Dilma precisa dizer o que entende por injustiça
Com um atraso de duas semanas, Dilma saiu em defesa de Lula neste sábado. “Converso sistematicamente com o presidente Lula. Acho que ele está sendo objeto de grande injustiça”, disse ela. Vai ficando cada vez mais claro que, por trás das crises política e moral, há no Brasil uma crise de semântica. Antes de discutir se Lula é vítima de injustiça convém combinar o que é “injustiça”. É essencial definir critérios.
“Injustiça” se mede pela número de inquéritos em que emergiram suspeitas contra Lula ou pelo número de interrogações que as notas oficiais do Instituto Lula deixaram sem resposta? Qual é o peso relativo das reformas feitas por empreiteiras-companheiras em imóveis associados Lula? O fato de as empreiteiras serem as mesmas que assaltaram a Petrobras é suspeito ou “é a coisa mais normal do mundo”, como disse o ex-ministro Gilberto Carvalho? Ao dar meia-volta na compra do triplex reformado às custas da OAS, sob a supervisão de Marisa Letícia, Lula arrependeu-se do elevador privativo ou teve medo das notícias que penduraram o imóvel do Guarujá de ponta-cabeça nas manchetes?

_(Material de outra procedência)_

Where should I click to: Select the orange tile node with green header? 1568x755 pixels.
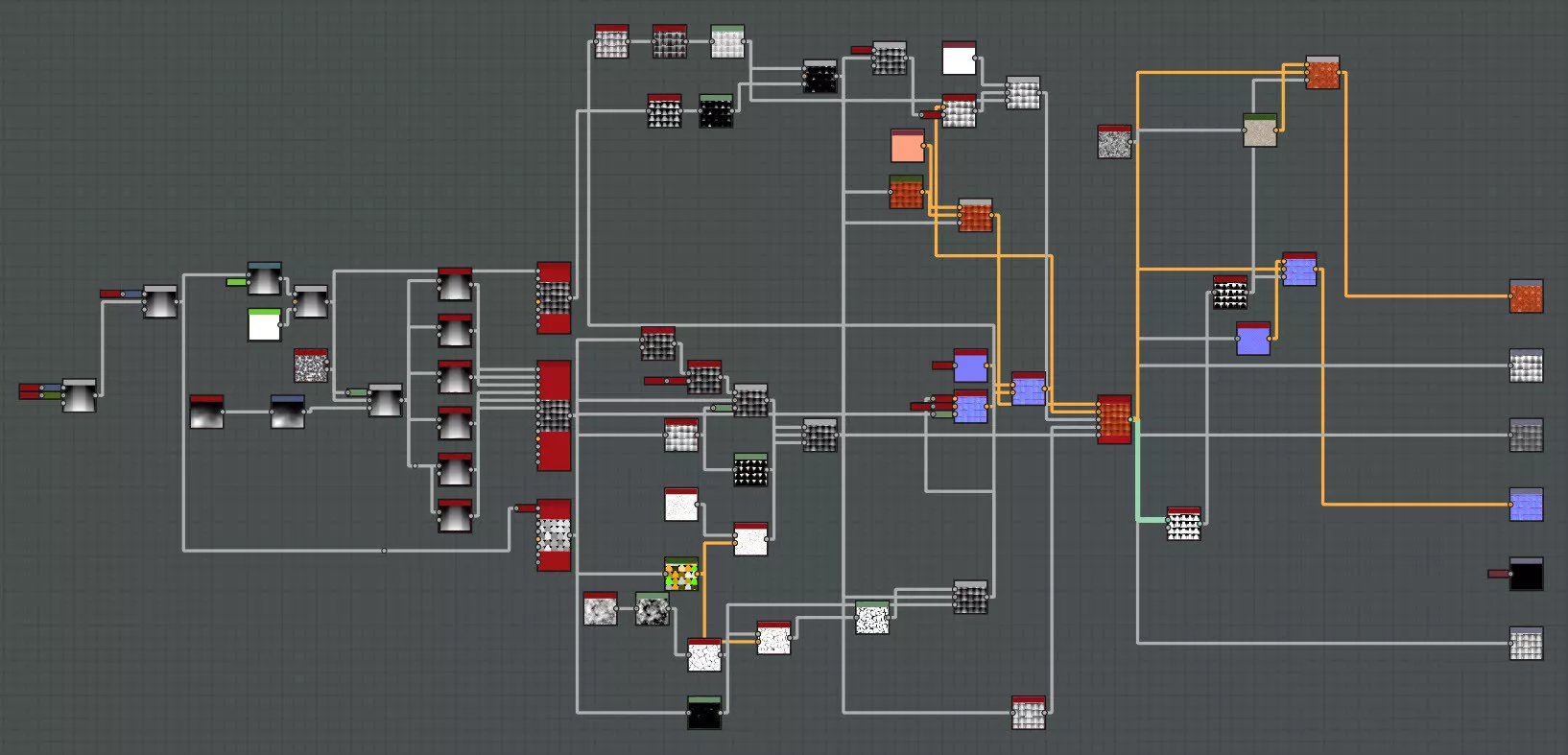click(x=906, y=193)
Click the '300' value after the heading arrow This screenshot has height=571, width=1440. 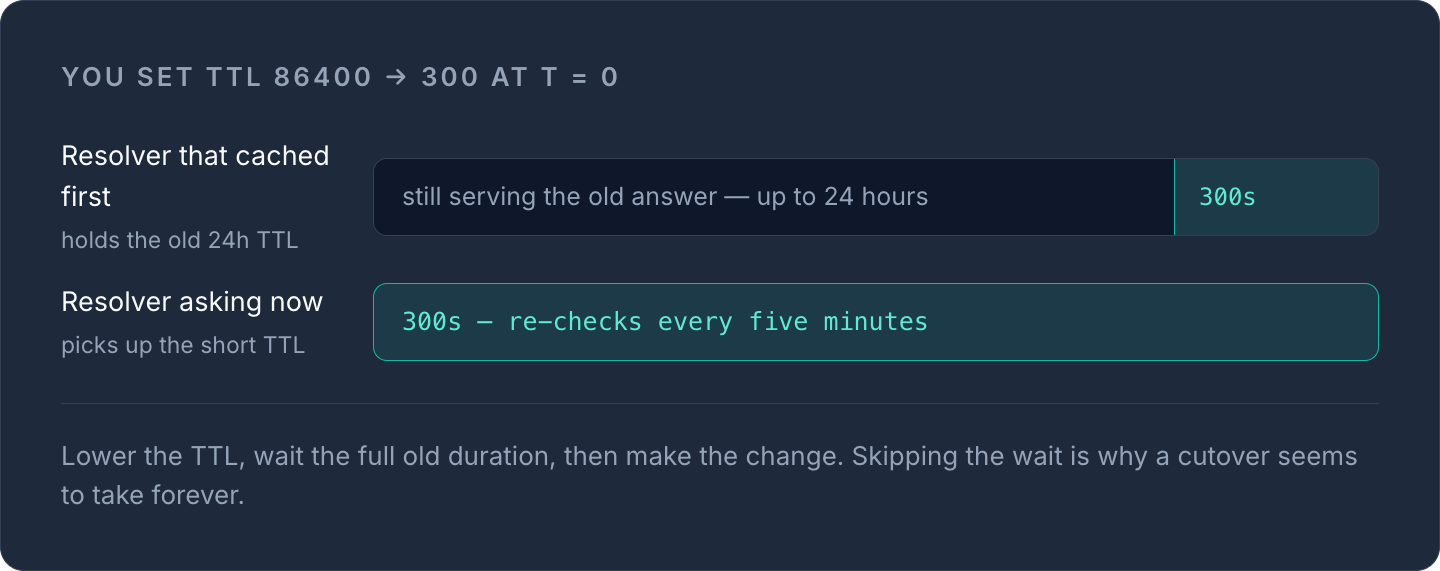[450, 78]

A utilização de um sítio paradisíaco registrado em nome dos sócios do filhão Lulinha e equipado por pessoas e logomarcas encrencadas na Lava Jato é uma prova de que Lula é um sujeito acima de qualquer suspeita ou será necessário engolir novamente a tese segundo a qual o personagem é mesmo o tolo que não se cansa de repetir “eu não sabia”?
Dilma disse respeitar “muito a história do presidente Lula.” Ela soou peremptória: “Tenho certeza de que esse será um processo que será superado, porque acredito que o país, a América Latina e o mundo precisam de uma liderança com as características do presidente Lula.”